LA GUERRA IN UCRAINA E GLI EFFETTI

L’Alto rappresentante dell’Unione per gli affari esteri e la politica di sicurezza nell’intervista a El Pais ha affrontato anche il delicato tema della possibile recessione in Germania: «Le nostre economie sono strettamente interconnesse. Se la Germania si comporta male, ci saranno problemi per tutti noi». Ma anziché preoccuparci dei rischi, per Josep Borrell dovremo concentrarci sulle soluzioni. A tal proposito, fa l’esempio della Spagna: «Ha presentato il suo piano di risparmio energetico, come dovrebbero fare tutti i governi». Tornando alla guerra in Ucraina, preferisce non soffermarsi sul concetto di vittoria e sconfitta: «So solo che dobbiamo aiutare.

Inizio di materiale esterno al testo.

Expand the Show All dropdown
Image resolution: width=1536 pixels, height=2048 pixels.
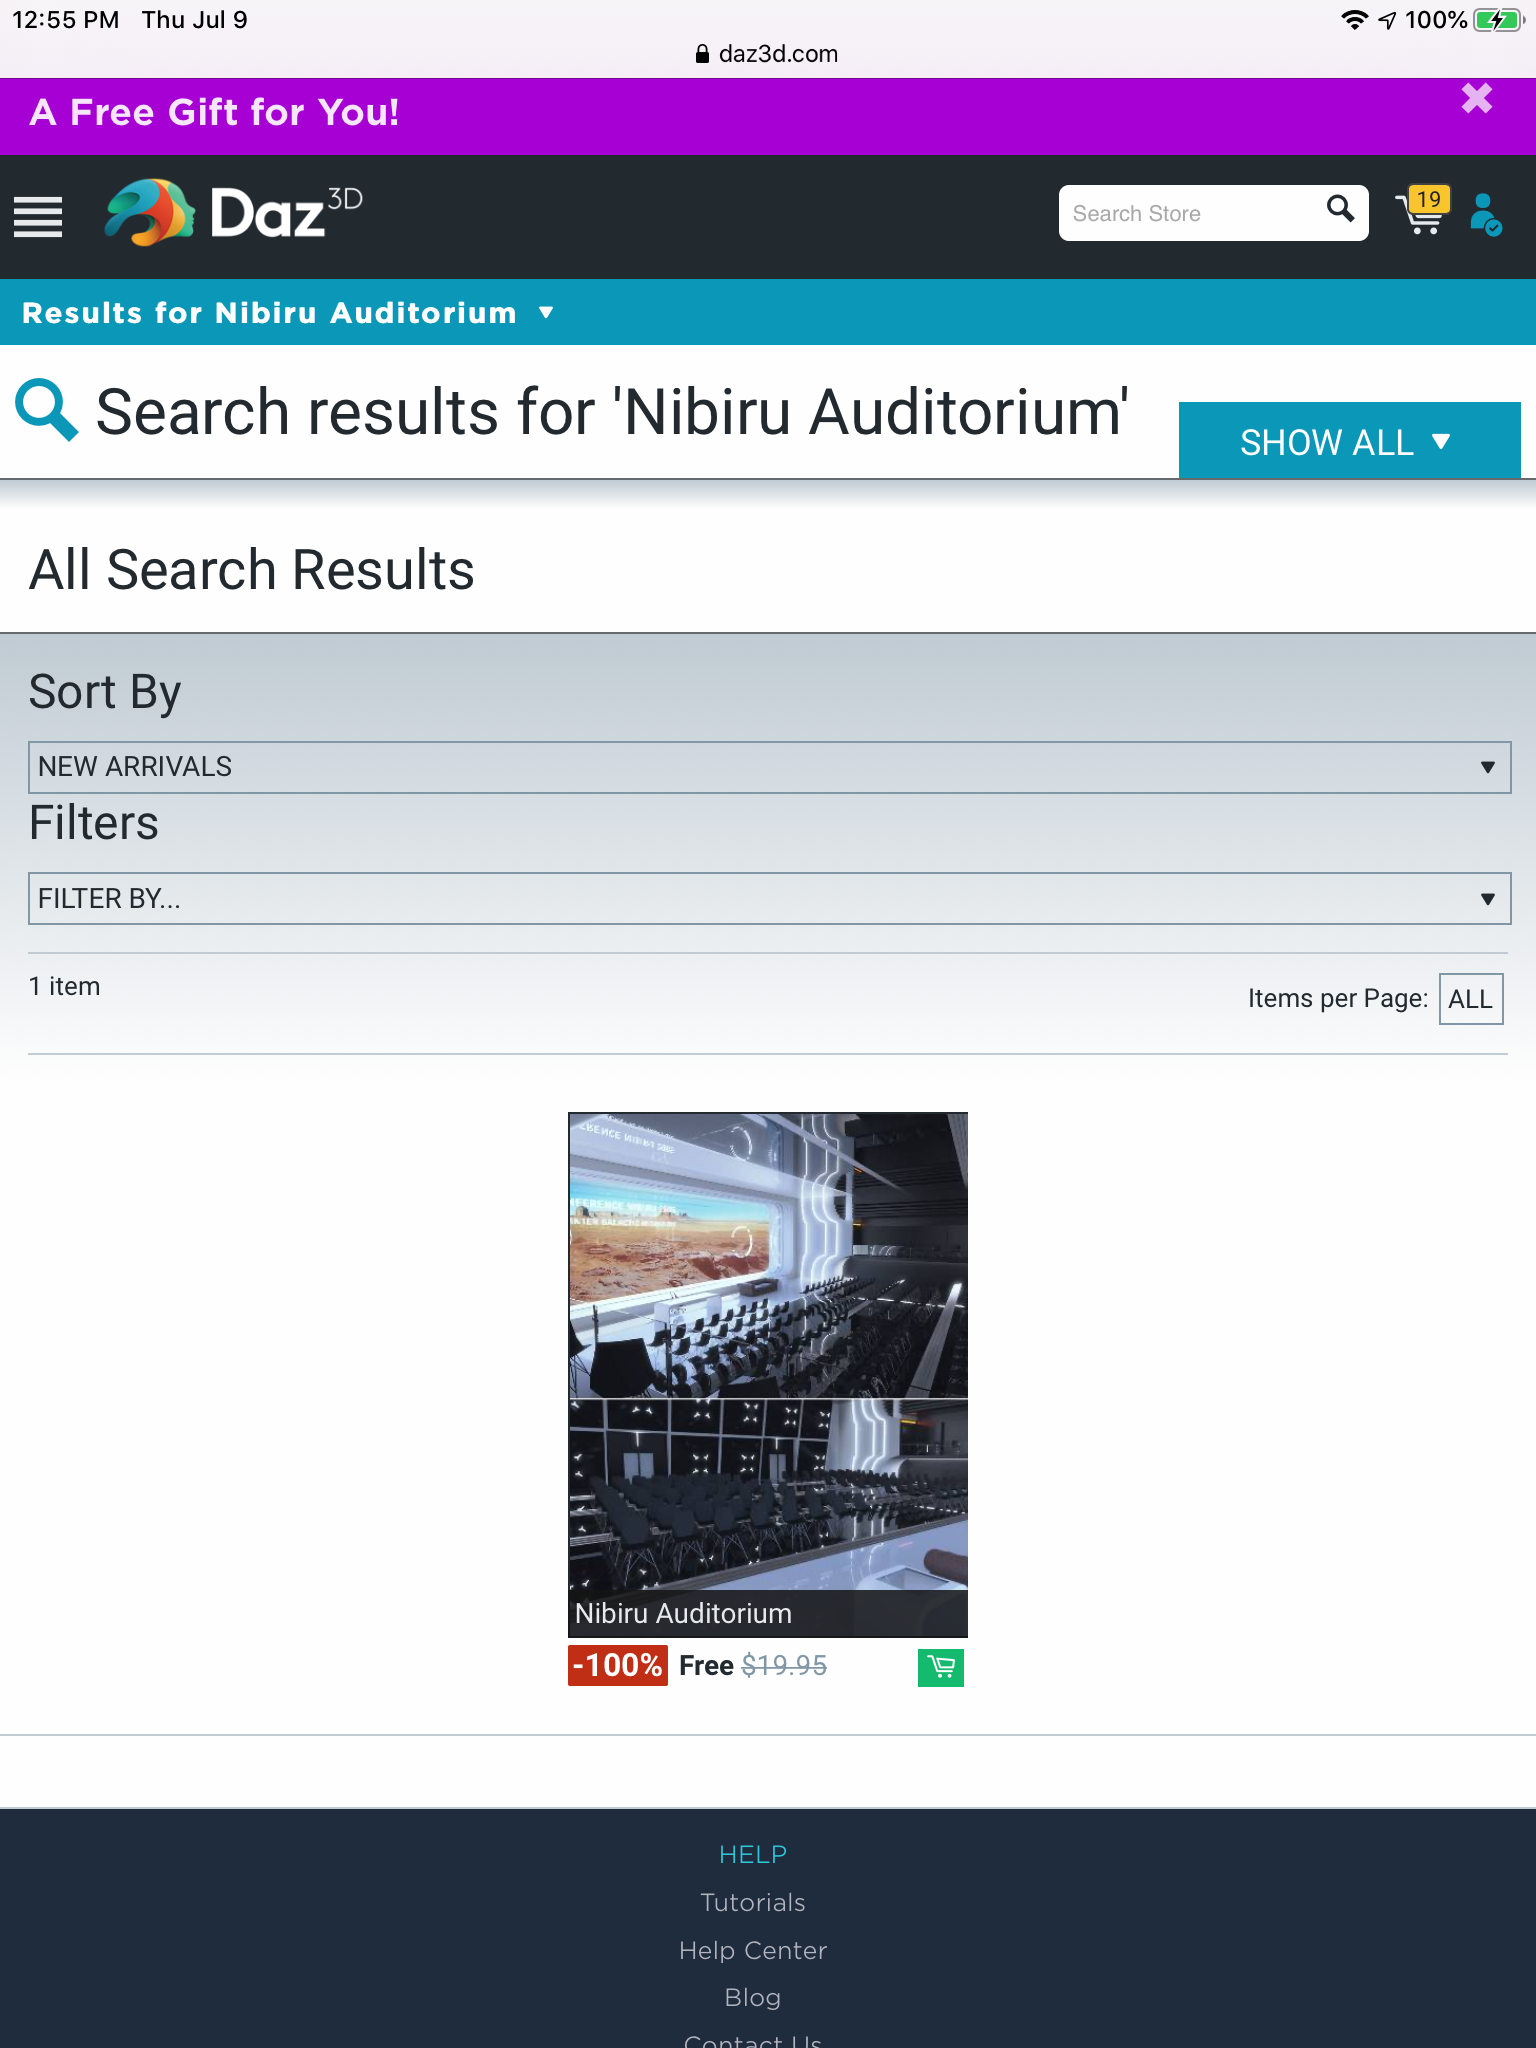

Se la Russia vincerà questa guerra e occuperà parte del territorio ucraino, noi europei avremo perso e dovremo affrontare una minaccia molto più grande». Quando gli è stato chiesto se questa non sia una guerra per procura, Borrell ha replicato: «Tutte le guerre finiscono con un negoziato. Prima arriva, meglio è. Il fatto che aiutiamo l’Ucraina militarmente non significa che non facciamo il possibile per negoziare. Ma purtroppo possiamo fare poco: Putin non vuole fermarsi. Il nostro obiettivo è che quando arriva il momento di negoziare, l’Ucraina arrivi nelle migliori condizioni possibili. E questo significa difendere il proprio territorio». Il fatto che però nessuna delle due parti mostri la capacità di imporsi sull’altra, sembra prefigurare il rischio di un conflitto cronico. Il diplomatico europeo ne è pienamente consapevole: «Noi europei dobbiamo essere pronti ad affrontare un conflitto a lungo termine, cercando soluzioni politiche. Quando qualcuno mi dice di smettere di aiutare l’Ucraina perché accorcerebbe la durata della guerra, la mia domanda immediata è se non ci interessa come finirà la guerra».

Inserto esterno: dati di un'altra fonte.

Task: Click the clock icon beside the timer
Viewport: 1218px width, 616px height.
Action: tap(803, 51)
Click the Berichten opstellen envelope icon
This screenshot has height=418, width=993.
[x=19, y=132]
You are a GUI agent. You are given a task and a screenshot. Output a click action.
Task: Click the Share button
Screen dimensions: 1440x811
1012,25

DA TAIWAN AL MEDIO ORIENTE

C’è poi la questione Taiwan, altrettanto importante. Fa ancora discutere la visita di Nancy Pelosi, considerata “scomoda” negli Stati Uniti. «La reazione della Cina è stata sproporzionata», il giudice di Josep Borrell, il quale a El Pais spiega di aver sentito dall’amministrazione Biden che la visita è stata un’iniziativa individuale di un politico che non rappresenta l’esecutivo. In ogni caso, non rappresenta un errore: «Non c’è nulla di nuovo nell’atteggiamento cinese di volere la riunificazione con Taiwan. L’importante è che ciò avvenga in modo pacifico, che questi momenti di tensione non sfocino in un incidente indesiderato che potrebbe scatenare un conflitto maggiore». Anzi, Borrell auspica collaborazione tra Usa e Cina. «I problemi globali non possono essere risolti senza la cooperazione delle due grandi potenze. Perché senza di loro, problemi come il cambiamento climatico non possono essere risolti. Ecco perché è una pessima notizia che la Cina si sia già ritirata dal tavolo dei negoziati sul clima». Si arriva al Medio Oriente. L’Alto rappresentante dell’Unione per gli affari esteri e la politica di sicurezza ha affrontato anche il tema del conflitto di Gaza: «Risolvere la situazione delle persone intrappolate nella prigione a cielo aperto che è Gaza non è nelle mani dell’UE. È una situazione scandalosa, una vergogna, ma non è nelle nostre mani risolverla». Deve essere la comunità internazionale a cercare una soluzione secondo Borrell, secondo cui non può esserci senza un impegno forte degli Stati Uniti.